I received the expert adviser’s report in December and after taking its recommendations into consideration, and discussing these with the Leader of Powys and Green Man it is clear that the full commercial and charitable objectives of the Green Man Group, as set out in its business plan for the use of Gilestone Farm, can no longer be realised. This is because the report advises that a 750m restricted zone around the nest must be in place on the farm within which only very limited human activity can take place. Protecting the environment for the birds is and will remain paramount.
As stated previously, the ambition set out in Green Man’s business plan represents a positive opportunity for jobs in and investment in rural Wales that matches the strategic priorities – agreed by the UK Government, Welsh Government and local authorities – in the Growing Mid Wales partnership action plan. The Partnership’s vision document sets Strategic Growth Priorities which include tourism, agriculture, food and drink, research and innovation, support for enterprise and skills and employment which are clearly aligned to the proposed areas of activity set out by Green Man to date.
Green Man is a great commercial and cultural asset for Wales. The multi-award-winning, independent Welsh business, that is dedicated to sustainability, is a firm partner of the Welsh Government and we are excited about the opportunities we have to align the strength of their brand with an expanded business vision. We are committed to continuing our work with Green Man to help the company secure a suitable long-term base in Wales, where its strong potential can be realised; my officials will continue to work with them and our wider partners to help achieve this aim, just as we work with a broad range of other key Welsh and overseas investors in regions across Wales.
It is important that investors feel confident about the Welsh Government’s determination to maximise the jobs and opportunities that can help rural communities thrive, especially those that enable more young people to plan a variety of ambitious futures closer to home – a core tenet of our Economic Mission.

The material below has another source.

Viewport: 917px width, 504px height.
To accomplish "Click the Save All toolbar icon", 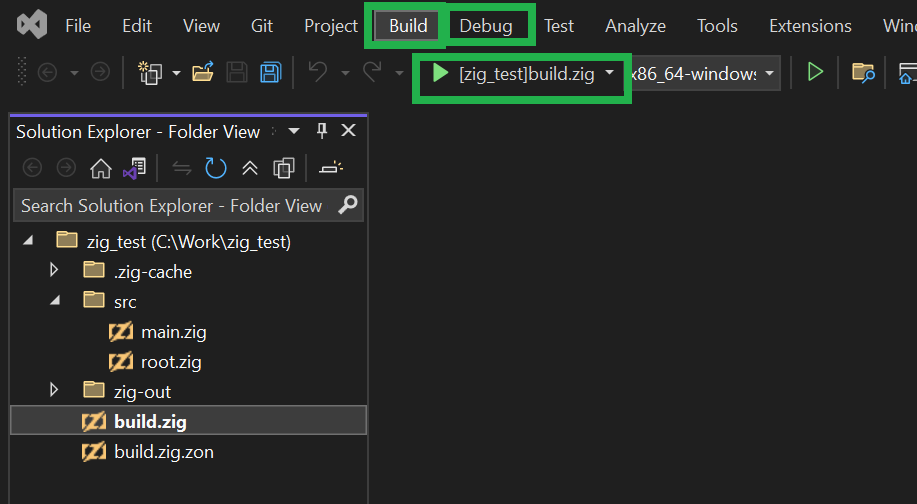I will pos(270,72).
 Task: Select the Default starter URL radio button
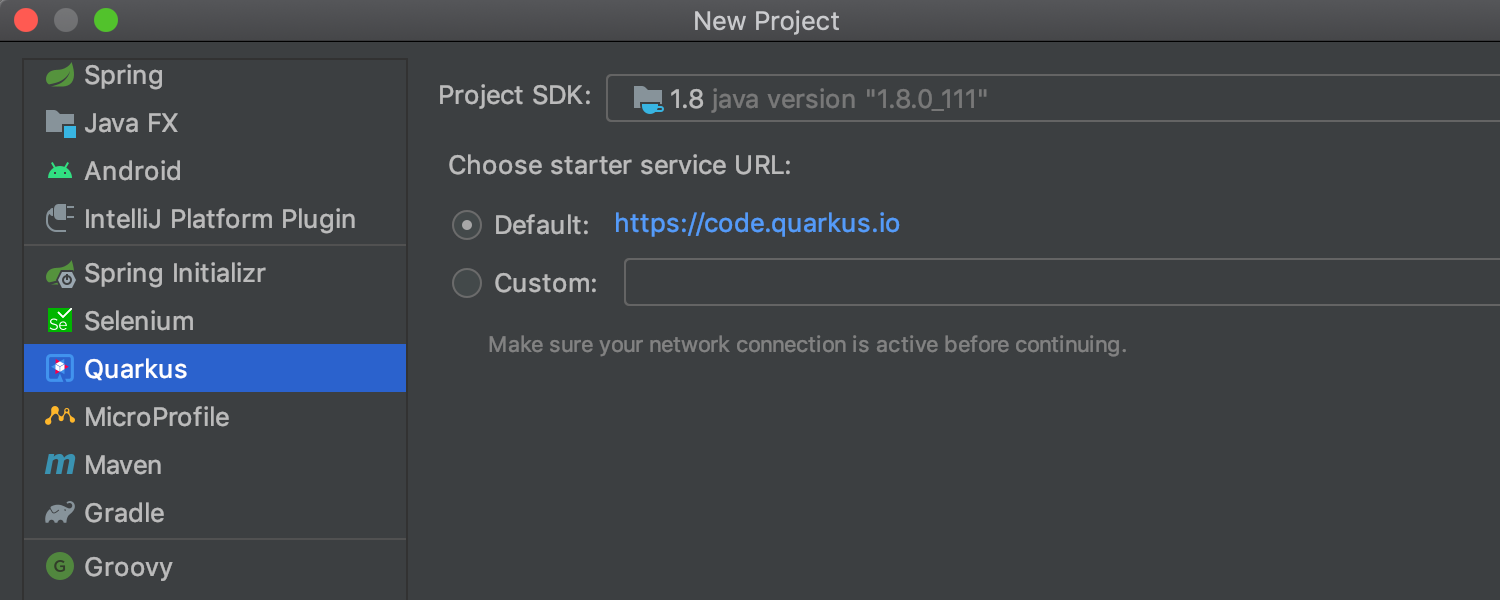pos(467,225)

It is also important that investors can have confidence in the strength of that commitment when it is tested by aggressive lobbying efforts to change government policy. We are always willing to listen, but Welsh Ministers do not change decisions based on threats issued by third parties, including where attempts are made to raise matters that are entirely unrelated to the policy objectives in question. It is a matter of regret that discussions about Gilestone Farm have sometimes fallen into this category.

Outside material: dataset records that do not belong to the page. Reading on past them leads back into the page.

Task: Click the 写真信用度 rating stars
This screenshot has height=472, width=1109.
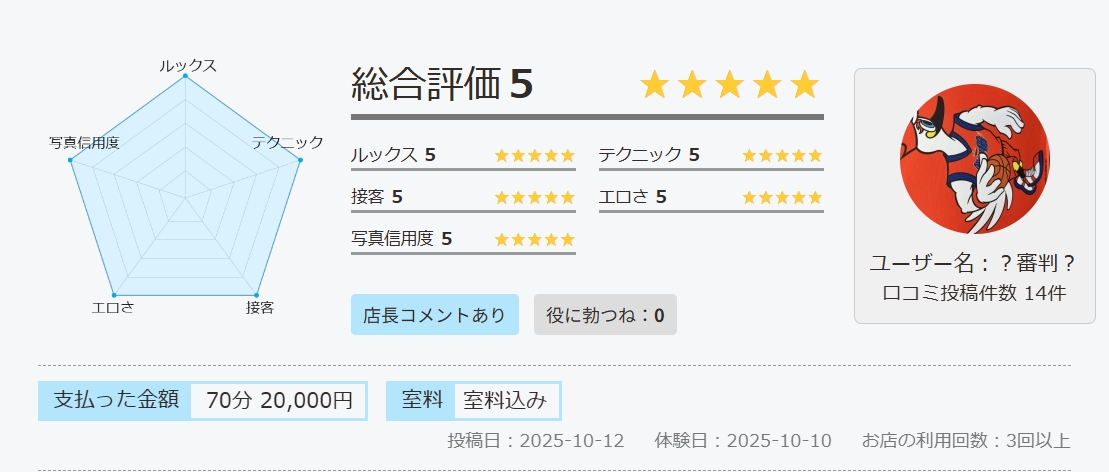Action: 534,239
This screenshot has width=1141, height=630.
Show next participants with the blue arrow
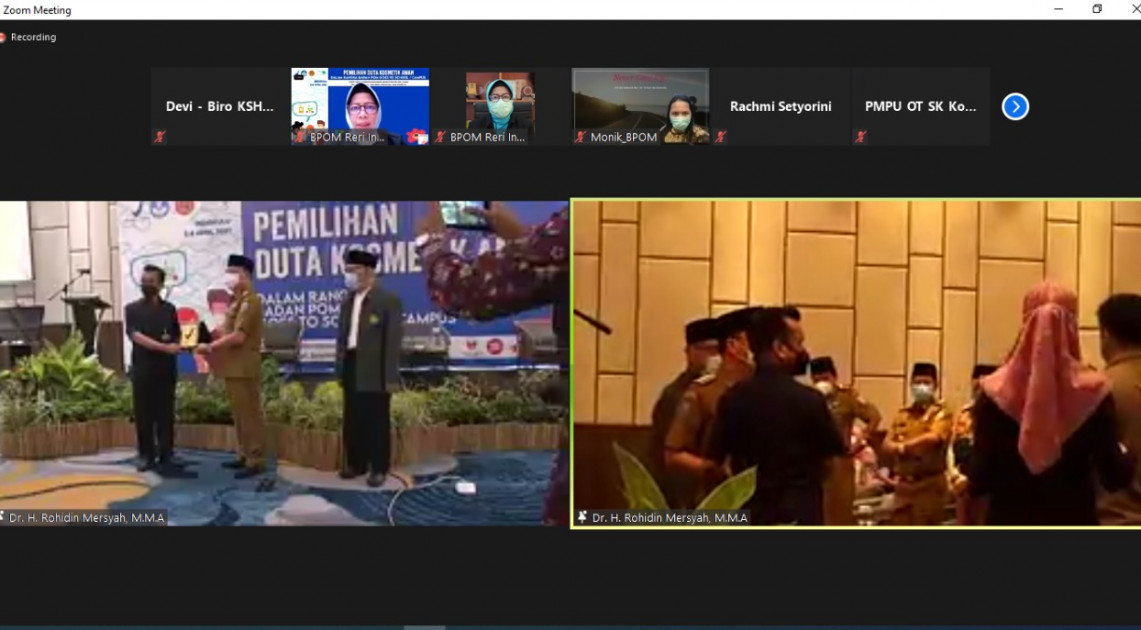[x=1015, y=107]
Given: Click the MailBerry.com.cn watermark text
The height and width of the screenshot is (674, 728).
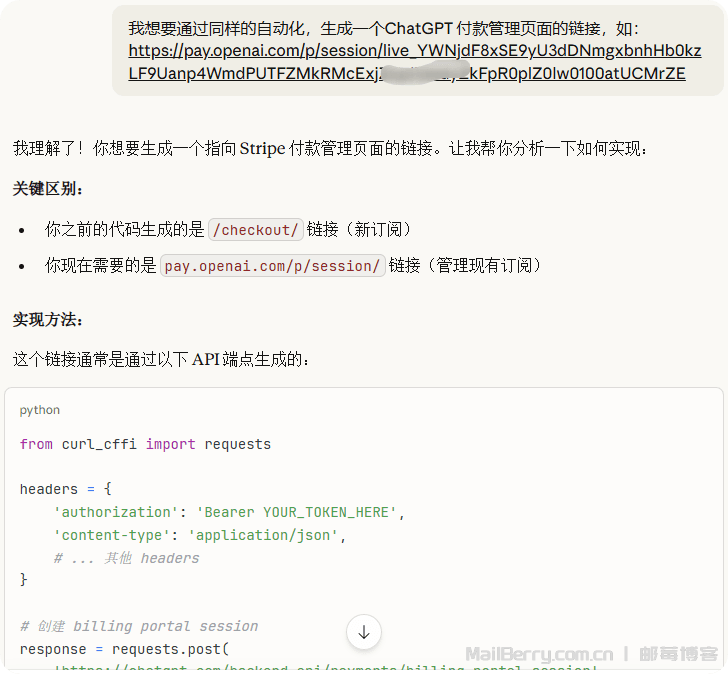Looking at the screenshot, I should (539, 655).
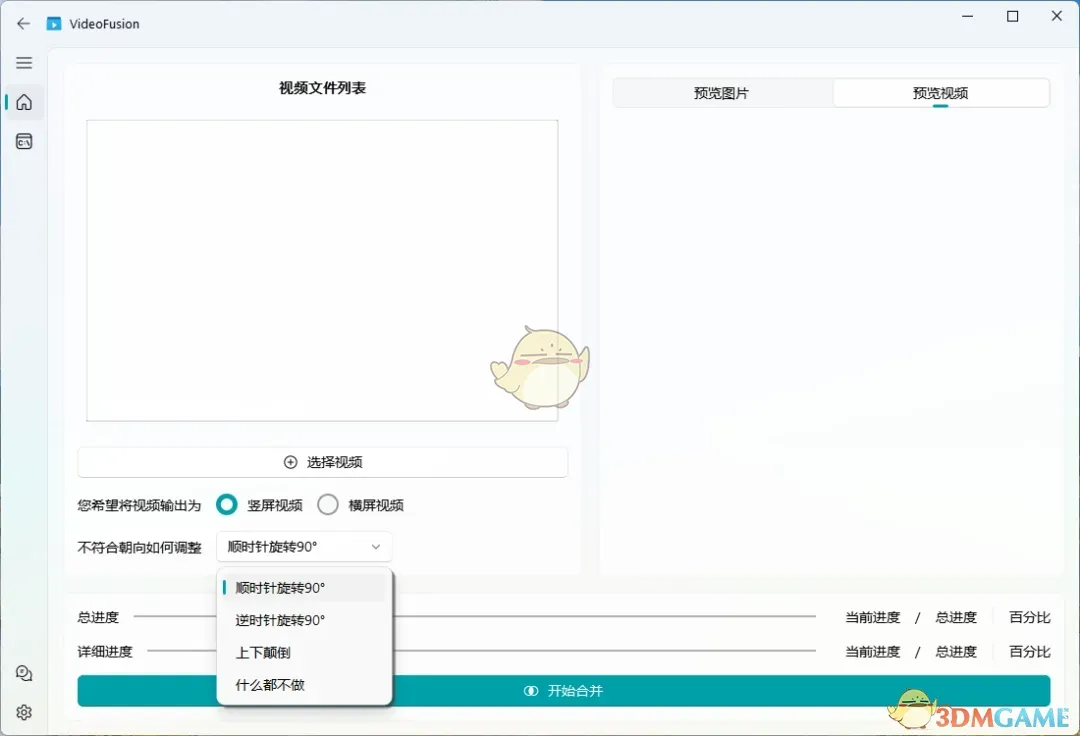Select the 横屏视频 output option
Viewport: 1080px width, 736px height.
[328, 505]
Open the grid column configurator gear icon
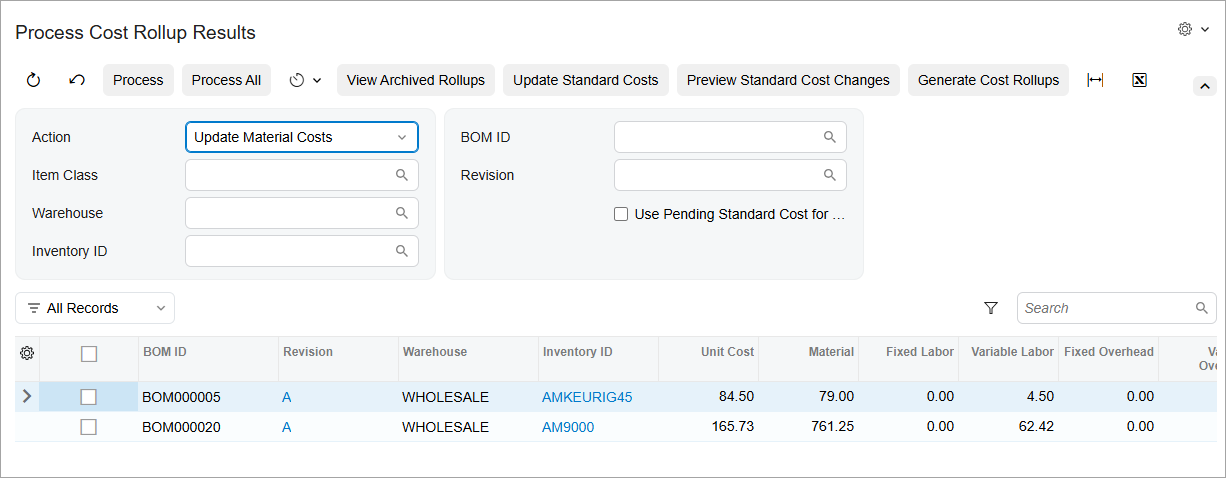The height and width of the screenshot is (478, 1226). click(x=27, y=353)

It is equally disappointing that elected officials and business partners have been subject to sustained and personal attacks regarding this matter. As the First Minister has stated in the Senedd, the Welsh Government takes these matters very seriously and it is concerning that women in particular have borne the brunt of personal and abusive criticism that has no place in our society.
The arrival of the ospreys, and the presence of their nest, is a hugely significant development from a nature perspective, but despite the exclusion zone now in place at Gilestone Farm, there still remain opportunities for sustainable farming and economic development at the site. We are engaging with relevant partner organisations around the potential to develop these opportunities for the longer term. While we undertake this work, we will continue to manage the farm appropriately. We are also extending the existing Farm Business Tenancy to allow conversations around future potential uses for the site to take place. The Welsh Government’s well-established principles for use and disposal of land and property assets will provide a basis for making decisions about the future of the farm.
My officials are meeting with community representatives at Talybont-on-Usk to discuss the Osprey Conservation Plan and the next steps around the future management of the site.
The known behaviour of ospreys is for them to return to the same nesting site they have selected and indeed to build their nest out further, and we expect the birds to return to Gilestone Farm during spring of this year. By then I am confident we will have agreed, with partners, a way forward for the site that can help realise the very special, sustainable economic benefits the ospreys potentially bring to the area.